Cada vez mais, os traços de certas culturas estrangeiras se contrapõem aos hábitos e

costumes da cultura local e, invariavelmente, problemas de comunicação se multiplicam. O

simples gesto de positivo (figura 2), feito com o polegar erguido, indicativo de que tudo está

bem, para a maioria das culturas mundiais, é tido como um gesto rude e ofensivo tanto na

Nigéria, quanto na Austrália. O tradicional gesto de “OK”, feito com os dedos pelos

americanos, significa “zero” para os franceses, “dinheiro” para os japoneses e “vou matar

você” na Tunísia (GIBSON, 2002 – p:28).

Figura 2: Ok gesture. (http://images.google.com/images?q=ok+gesture)

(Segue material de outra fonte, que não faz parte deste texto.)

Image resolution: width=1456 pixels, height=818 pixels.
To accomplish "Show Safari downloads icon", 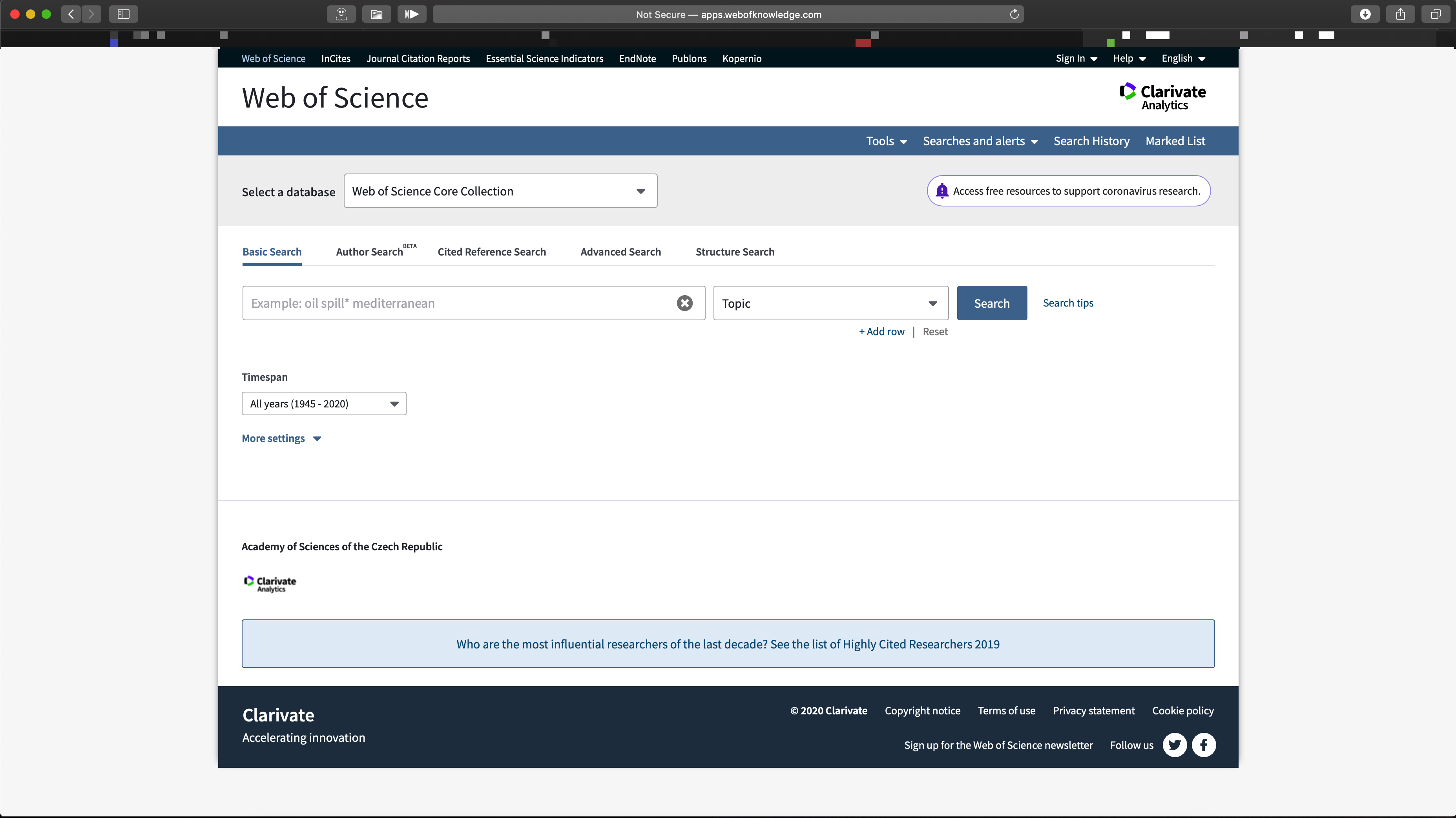I will pos(1365,14).
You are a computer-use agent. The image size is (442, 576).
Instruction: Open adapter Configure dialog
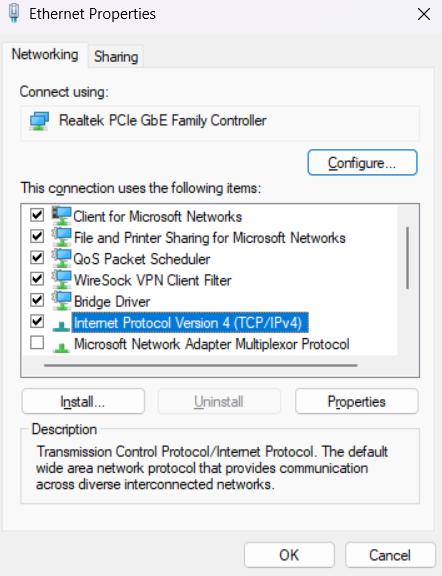(362, 162)
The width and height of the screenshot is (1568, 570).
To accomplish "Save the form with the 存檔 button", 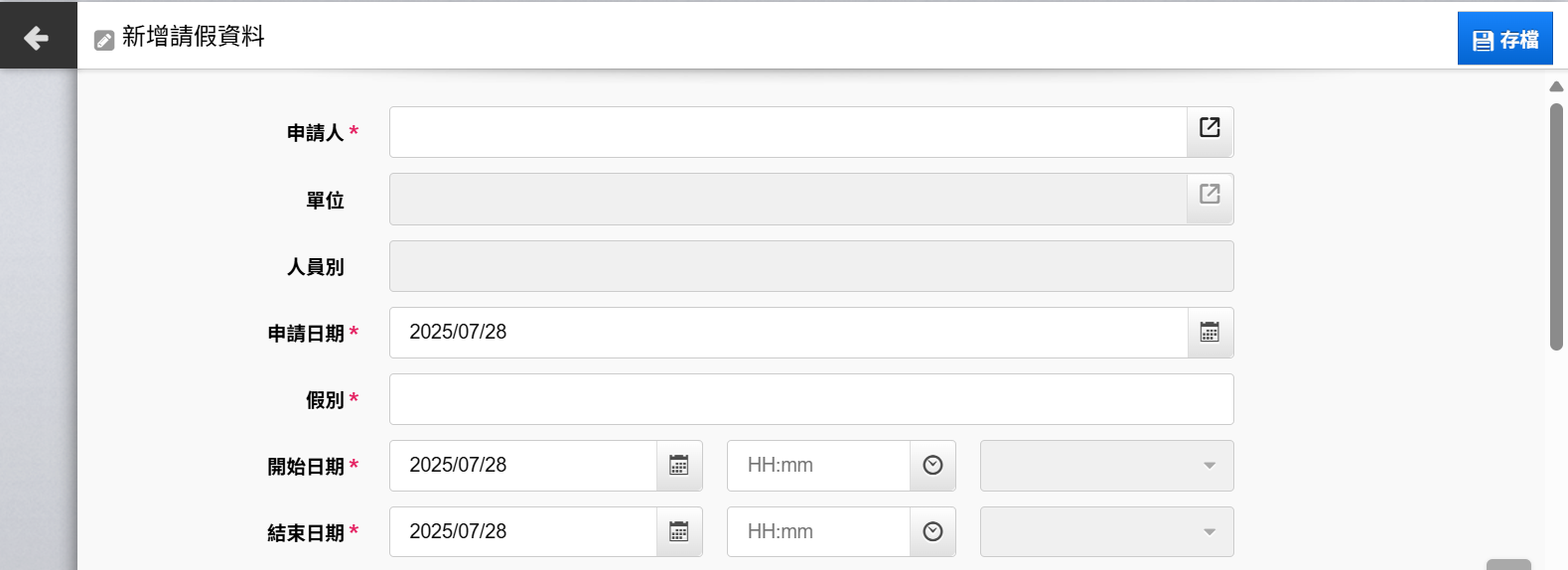I will pyautogui.click(x=1504, y=39).
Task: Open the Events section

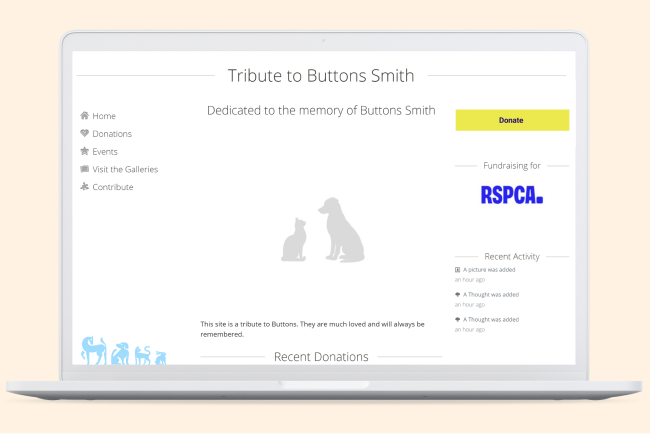Action: [105, 152]
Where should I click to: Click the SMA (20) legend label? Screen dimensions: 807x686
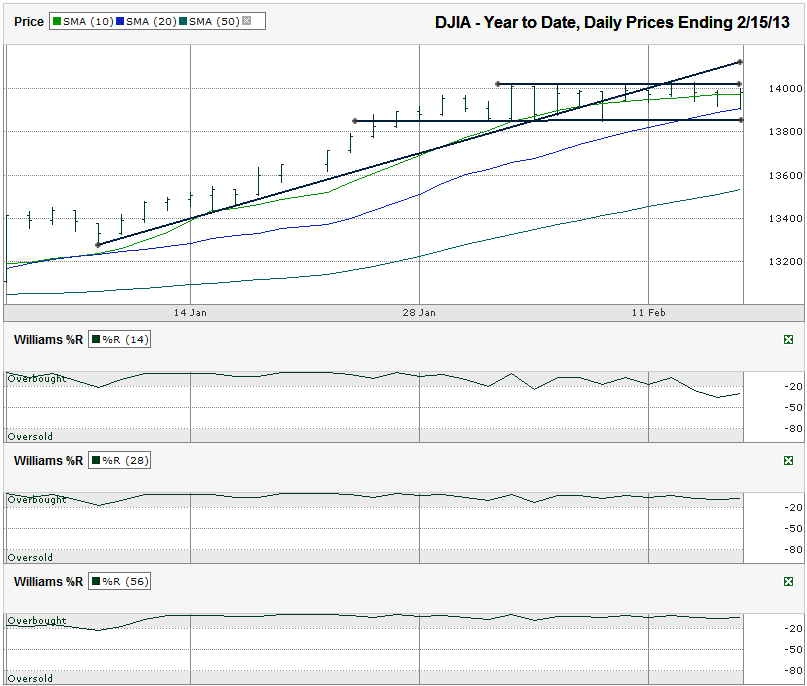(x=151, y=21)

Os brasileiros, reconhecidos pelo seu jeito caloroso e amigável de ser, são

estigmatizados pela informalidade nas relações e pela falta de objetividade nas tomadas de

decisão. Ao mesmo tempo que podem cativar novos colegas e estabelecer relacionamentos

duradouros, podem assustar e agredir os estrangeiros mais desavisados e rígidos na

observância das regras de etiqueta corporativa.

O entendimento de que um dos efeitos da economia globalizada é a tendência à

homogeneização das culturas, também pressupõe a expectativa de que essa globalização

implique em conflitos de interesses e em assimetria de concepções e de modelos de gestão.

... contatos entre culturas com diferentes percepções e padrões sobre direitos

humanos, por exemplo, aumentam as expectativas das populações dos diversos

países, que passam a exigir das empresas um comportamento socialmente

responsável e que respeite as noções internacionais de direitos humanos, liberdade e

participação democrática (ASHLEY, 2005 – p:6).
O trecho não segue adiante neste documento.